(EXERCISE 1): Reproduce verbatim a portion of the pipeline registers passage, beginning at the words "In this stage, we" and ending after the words "at every cycle.".

(DOCUMENT):
○ ○ ○ ○
In this stage, we write the result back into the destination register in register file. The result comes from LMD.

From the figure below, notice that the temporary registers that we used (i.e. IR, A, B, imm, ALUOut, LMD) will be overwritten by the next instruction during the next cycle. Since these values have to be passed from one pipeline stage to next, we utilize pipeline registers to do so. The pipeline registers carry both data and control signals from one pipeline stage to another. Any value needed on a later pipeline stage should be placed in pipeline register and forwarded from one stage to another until it is no longer needed (i.e., not used in the upcoming stages). Below is the pipelined datapath that you are going to build. For now, you can omit the branch related links and mux, and assume that PC is incremented by 4 at every cycle.



As you can see, there are 4 pipeline registers and each of them has fields associated with proper temporary registers that we mentioned above.

The pipeline register called IF/ID has the following fields:

IF/ID.IR IF/ID.PC

On the other hand, pipeline register called ID/EX has the following fields:

ID/EX.IR

ID/EX.A

ID/EX.B

ID/EX.ALUOut

Similarly, pipeline register called EX/MEM has the following fields:

EX/MEM.IR

EX/MEM.A

EX/MEM.B

EX/MEM.ALUOut

And finally, pipeline register called MEM/WB has the following fields:

MEM/WB.IR MEM/WB.LMD

The events on pipeline stages and which values are forwarded from one stage to another through the pipeline registers are summarized below.
○ ○ ○ ○
(THE INPUT):

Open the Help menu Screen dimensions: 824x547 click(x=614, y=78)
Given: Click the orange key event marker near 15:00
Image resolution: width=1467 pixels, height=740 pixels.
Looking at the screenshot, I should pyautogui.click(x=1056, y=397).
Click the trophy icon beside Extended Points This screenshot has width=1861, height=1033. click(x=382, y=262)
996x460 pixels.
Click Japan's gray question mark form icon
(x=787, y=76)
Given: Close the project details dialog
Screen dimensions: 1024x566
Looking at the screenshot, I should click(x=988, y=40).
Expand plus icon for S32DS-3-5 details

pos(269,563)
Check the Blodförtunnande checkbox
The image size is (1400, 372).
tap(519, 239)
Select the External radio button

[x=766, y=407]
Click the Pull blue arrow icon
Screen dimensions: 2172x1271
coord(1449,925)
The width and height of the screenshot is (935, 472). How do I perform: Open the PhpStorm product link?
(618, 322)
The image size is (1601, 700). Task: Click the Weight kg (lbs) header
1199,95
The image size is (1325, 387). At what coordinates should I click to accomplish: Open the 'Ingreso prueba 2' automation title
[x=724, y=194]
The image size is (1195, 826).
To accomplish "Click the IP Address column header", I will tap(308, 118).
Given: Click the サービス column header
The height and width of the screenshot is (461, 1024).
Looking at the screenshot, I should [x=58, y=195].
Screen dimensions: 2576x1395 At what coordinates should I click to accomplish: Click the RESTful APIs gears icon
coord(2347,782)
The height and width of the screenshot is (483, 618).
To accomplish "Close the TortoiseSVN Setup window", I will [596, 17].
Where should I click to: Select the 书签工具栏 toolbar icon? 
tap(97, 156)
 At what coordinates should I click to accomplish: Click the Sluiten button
○ ○ ○ ○
(EXERCISE 2): Convert the records into a JSON list of strings with one string per line and blank lines omitted, starting at the first line of the records and ending with the line containing "(x=787, y=76)", inclusive.

(OUTPUT 1):
In this stage, we write the result back into the destination register in register file. The result comes from LMD.

From the figure below, notice that the temporary registers that we used (i.e. IR, A, B, imm, ALUOut, LMD) will be overwritten by the next instruction during the next cycle. Since these values have to be passed from one pipeline stage to next, we utilize pipeline registers to do so. The pipeline registers carry both data and control signals from one pipeline stage to another. Any value needed on a later pipeline stage should be placed in pipeline register and forwarded from one stage to another until it is no longer needed (i.e., not used in the upcoming stages). Below is the pipelined datapath that you are going to build. For now, you can omit the branch related links and mux, and assume that PC is incremented by 4 at every cycle.

(OUTPUT 2):
[
  "Open the Help menu Screen dimensions: 824x547 click(x=614, y=78)",
  "Given: Click the orange key event marker near 15:00",
  "Image resolution: width=1467 pixels, height=740 pixels.",
  "Looking at the screenshot, I should pyautogui.click(x=1056, y=397).",
  "Click the trophy icon beside Extended Points This screenshot has width=1861, height=1033. click(x=382, y=262)",
  "996x460 pixels.",
  "Click Japan's gray question mark form icon",
  "(x=787, y=76)"
]